■ Your objective ■
From the passage on static properties, extract verbatim the stretch from "For the static" through "recommend doing so.".

■ Text provided ■
For the static properties, you would simply create a new Name property in each class. Since they are static, you're always (almost always, yay reflection) going to access them using a specific class, so you'd be specifying which version of Name you want to get. If you want to try and hack polymorphism in there and get the name from any given subclass of MyClass, you could do so using reflection, but I wouldn't recommend doing so.
Using the example from your comment:
public class Dad
{
public static string Name { get { return "George"; }
}
public class Son : Dad
{
public static string Name { get{ return "Frank"; }
}
public static void Test()
{
Console.WriteLine(Dad.Name); // prints "George"
Console.WriteLine(Son.Name); // prints "Frank"
Dad actuallyASon = new Son();
PropertyInfo nameProp = actuallyASon.GetType().GetProperty("Name");
Console.WriteLine(nameProp.GetValue(actuallyASon, null)); // prints "Frank"

■ Collected data ■
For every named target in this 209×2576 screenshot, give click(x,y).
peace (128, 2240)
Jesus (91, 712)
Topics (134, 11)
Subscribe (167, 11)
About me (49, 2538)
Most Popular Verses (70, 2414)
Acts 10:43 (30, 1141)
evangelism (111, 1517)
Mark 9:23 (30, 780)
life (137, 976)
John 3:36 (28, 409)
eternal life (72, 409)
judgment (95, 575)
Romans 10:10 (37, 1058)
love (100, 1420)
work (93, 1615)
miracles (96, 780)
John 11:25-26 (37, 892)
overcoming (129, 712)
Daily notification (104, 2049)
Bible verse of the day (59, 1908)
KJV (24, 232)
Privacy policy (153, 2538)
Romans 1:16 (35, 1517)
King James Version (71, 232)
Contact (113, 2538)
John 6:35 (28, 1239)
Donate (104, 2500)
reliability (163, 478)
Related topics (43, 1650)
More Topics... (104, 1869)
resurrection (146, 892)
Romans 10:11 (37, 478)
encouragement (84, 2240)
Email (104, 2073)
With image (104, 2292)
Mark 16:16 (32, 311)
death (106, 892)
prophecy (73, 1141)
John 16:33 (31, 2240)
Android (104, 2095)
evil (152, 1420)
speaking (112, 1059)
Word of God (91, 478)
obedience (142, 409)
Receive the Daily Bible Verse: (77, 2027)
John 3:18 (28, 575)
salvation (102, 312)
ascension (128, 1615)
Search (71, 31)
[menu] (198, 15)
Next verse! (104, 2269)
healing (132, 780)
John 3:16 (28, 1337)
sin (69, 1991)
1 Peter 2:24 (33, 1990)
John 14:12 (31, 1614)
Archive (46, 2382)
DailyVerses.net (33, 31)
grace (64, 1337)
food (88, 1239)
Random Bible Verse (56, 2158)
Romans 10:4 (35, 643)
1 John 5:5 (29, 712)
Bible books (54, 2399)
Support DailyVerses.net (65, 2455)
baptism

■ Exercise answer ■
For the static properties, you would simply create a new Name property in each class. Since they are static, you're always (almost always, yay reflection) going to access them using a specific class, so you'd be specifying which version of Name you want to get. If you want to try and hack polymorphism in there and get the name from any given subclass of MyClass, you could do so using reflection, but I wouldn't recommend doing so.